Il percorso classico inizia nel villaggio di Sigchos, a nord rispetto alla laguna, dove si può arrivare in autobus da Latacunga. Con 3 tappe di 15 chilometri piuttosto semplici (ma è necessario ricordarsi dell’altura elevata) si concluderà il cammino nel villaggio di Quilotoa proprio nei pressi della laguna per rientrare poi in autobus a Latacunga.
la laguna di Quilotoa
7. Wild camping alla laguna di Mojanda
L’area di Mojanda si trova ad una dozzina di chilometri da Otavalo, a Nord di Quito, ma per arrivarci è necessaria una jeep 4×4 (si può prenotare un taxi anche da Otavalo) per inerpicarsi su una strada di pietre grezze, con i tipici strapiombi sudamericani ai lati del percorso.
Un’altra laguna, ma con un anima molto differente.
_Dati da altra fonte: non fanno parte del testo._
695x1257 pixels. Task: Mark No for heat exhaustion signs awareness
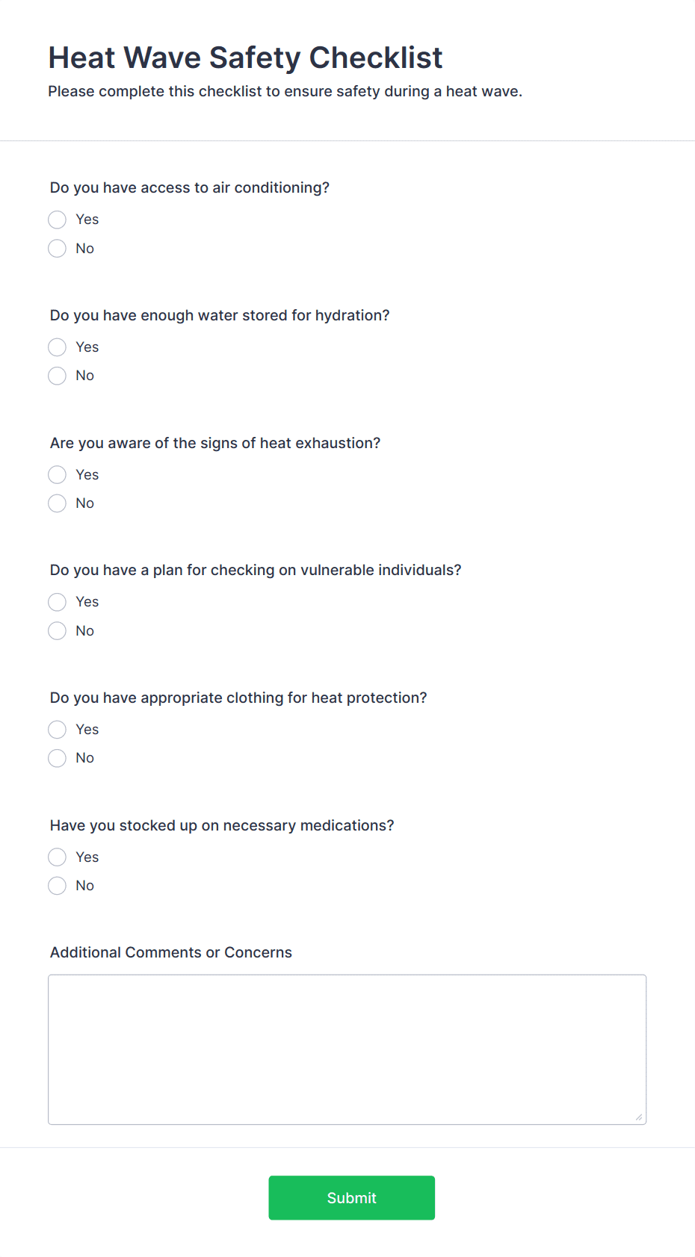click(x=58, y=503)
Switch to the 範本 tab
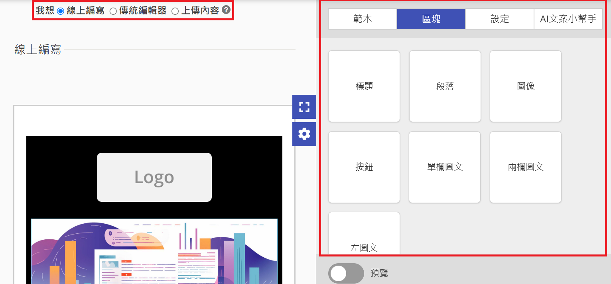 363,19
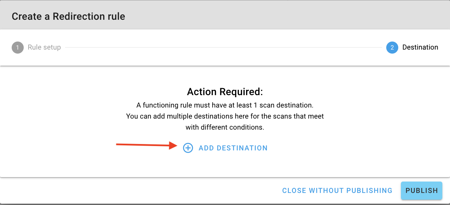Go back to the Rule setup step
450x205 pixels.
point(44,47)
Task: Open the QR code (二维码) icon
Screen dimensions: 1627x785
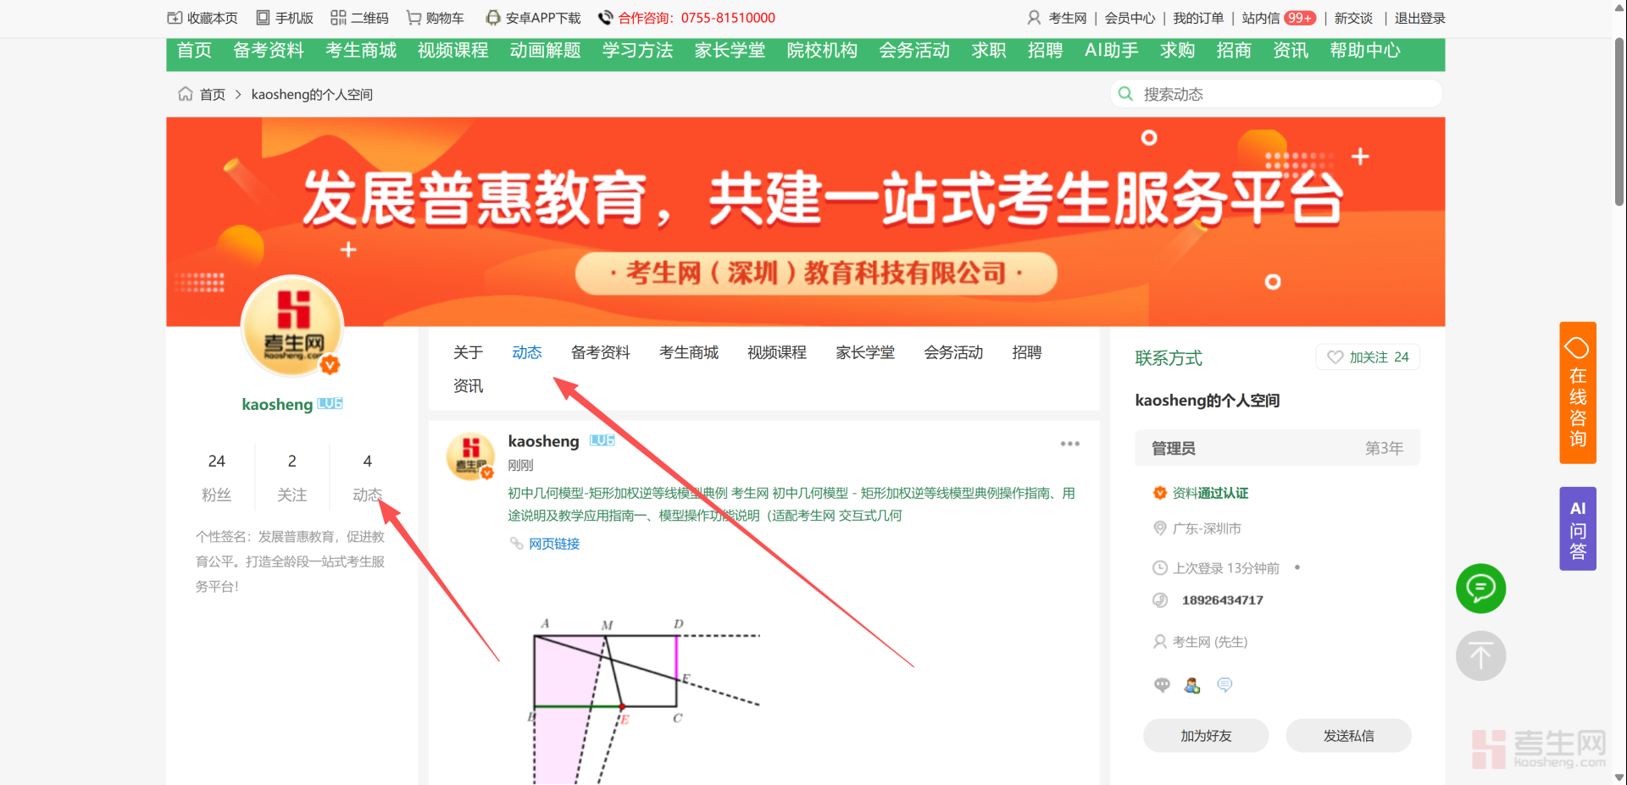Action: tap(338, 18)
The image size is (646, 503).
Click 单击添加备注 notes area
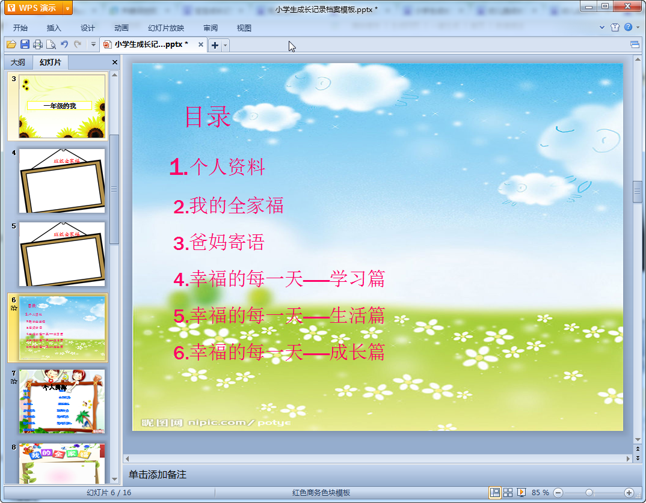(x=158, y=475)
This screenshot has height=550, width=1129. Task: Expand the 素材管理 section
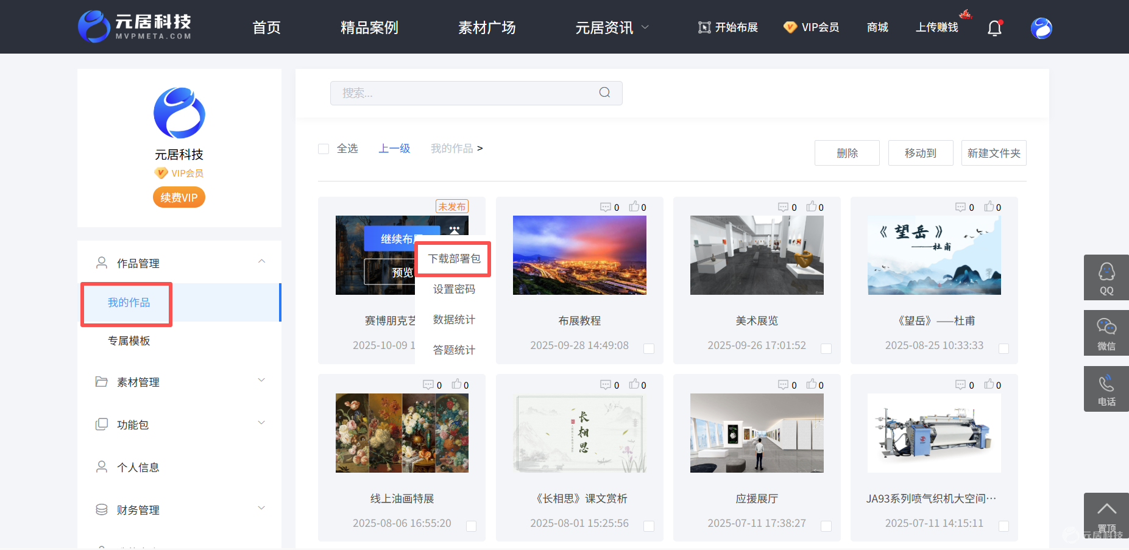[x=261, y=380]
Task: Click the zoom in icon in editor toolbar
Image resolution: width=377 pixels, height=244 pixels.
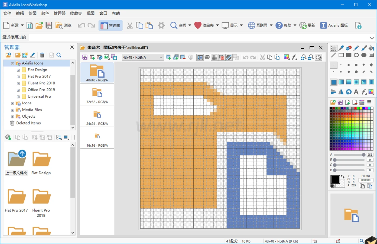Action: click(x=304, y=57)
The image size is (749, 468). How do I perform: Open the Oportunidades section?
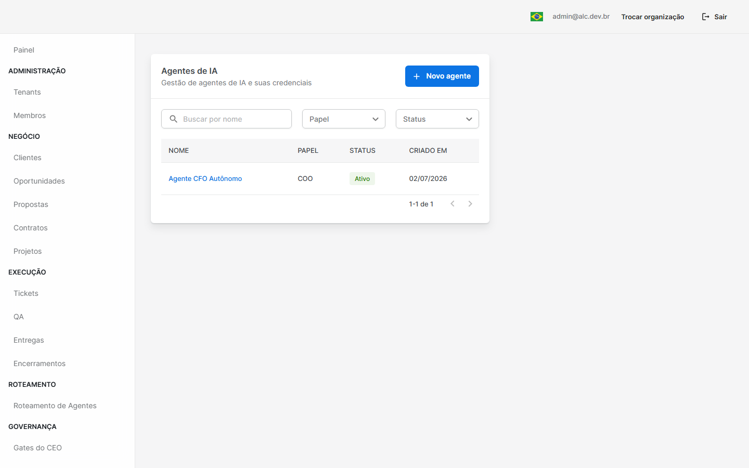click(39, 181)
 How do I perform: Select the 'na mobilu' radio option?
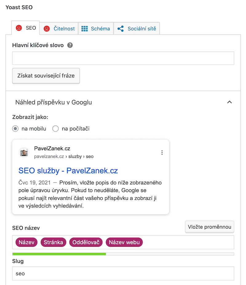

Quilotoa è luce e calore, circondata dai sorrisi delle comunità agricole quechua sembra messa in vetrina come se fosse la principale attrazione che l’Ecuador vuole mostrare al visitatore. L’area di Mojanda invece mostra un tratto più riflessivo del paese, il momento della giornata in cui anche l’ecuadoregno si ferma a pensare con il viso serio e leggermente corrucciato. È soprattutto il silenzio a farla da padrone. In una giornata di nebbia sembrerà di trovarsi da soli nell’universo.
Direi che Quilotoa è per tutti, Mojanda è soprattutto per hikers, incastonata tra tre cime sopra i 4,000 metri su cui salire con trekking piuttosto semplici. Il Fuja Fuja (4,279 mt) merita sicuramente la fatica della salita: la vista della laguna principale (ce ne sono anche altre più piccole) dall’alto è spettacolare.
Una volta ridiscesi, si può aggirare la laguna per portarsi ai piedi del Cerro Negro dove nei pressi del piccolo lago Huarmicocha è possibile mettere la tenda e trascorrere una notte assaporando lo spirito ancestrale del popolo inca.